He was my boy. I spent years with him, down in the worst of the Pens. I spent years with him, and he does that. I had so many dead boys. I wish I could kill him again. I wish he was still alive, but not so I can kill him again. I want him to be alive. I wish he hadn’t done what he did, and I wish he was alive. Also, I’m glad it was me that killed him, and I wish it wasn’t me.

  It’s all right. You did the right thing. They’re hard things to do, but you were right. He betrayed the king, the city, and killed so many good men. Do you know when he started killing for the Night King what he was doing?

  No.

  She didn’t want anyone else to throw a party to compete with hers. She had her loyal demon child wipe out anyone that accepted another nobleman’s money until the merchants and the nobleman figured it out.

  He killed a lot of people?

  Innocent people. He died, Nicola, and it was right that he died.

  Every one of my boys was a little dirty, though. The Pens is dirty. You know, I can’t imagine what it’s like to wake up and not think about all the terrible things I’ve seen down there. When I was dying, before you came, I had nightmares.

  They’re gone now.

  ***

  “What did you see when you were asleep, wicked fiend?” said the sergeant, holding a rusty sword to Jona’s chest.

  “I think…” said Jona, squinting into the black night above his head. “I think I had my first dream.”

  “Your first dream?” asked the sergeant.

  Jona closed his eyes. “I don’t sleep.
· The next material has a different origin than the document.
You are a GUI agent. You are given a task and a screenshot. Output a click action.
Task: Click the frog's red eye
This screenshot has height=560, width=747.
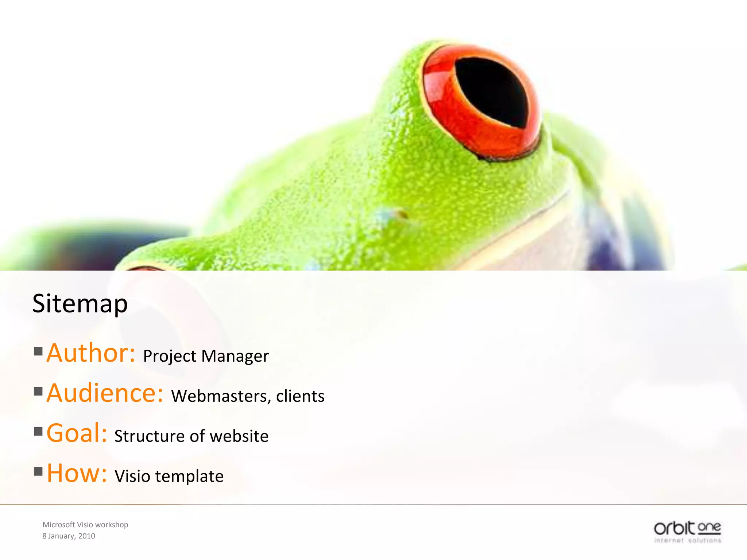tap(481, 103)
I never sleep. My blood doesn’t let me. My dad was a demon child. My granddad was, too. I am. I don’t sleep. I never sleep. I was born with wings my ma cut off. But, I think I was sleeping, just now. I was lying in water. It was so cool. I looked up at the sun and it was hot, but the water was cool. I was just a boy, like I was just a boy again. I was floating in the water. I looked over to the beach and Rachel was waving at me. She was so beautiful there, and she was waving at me. Then she was my mother. Then, she was someone else. I thought… For a little while, I thought it was real. I started to swim to her. Then…”

  “Then you woke up?”

  “No. Then, there were horses. Thousands of them. Every time the waves broke upon the shore, the white foam was horses. It was so beautiful. I was swimming to shore, and I ended up on a horse’s back. We charged up, past Rachel, past the forest, and into the darkness. Into the… Then…. Um… Then…”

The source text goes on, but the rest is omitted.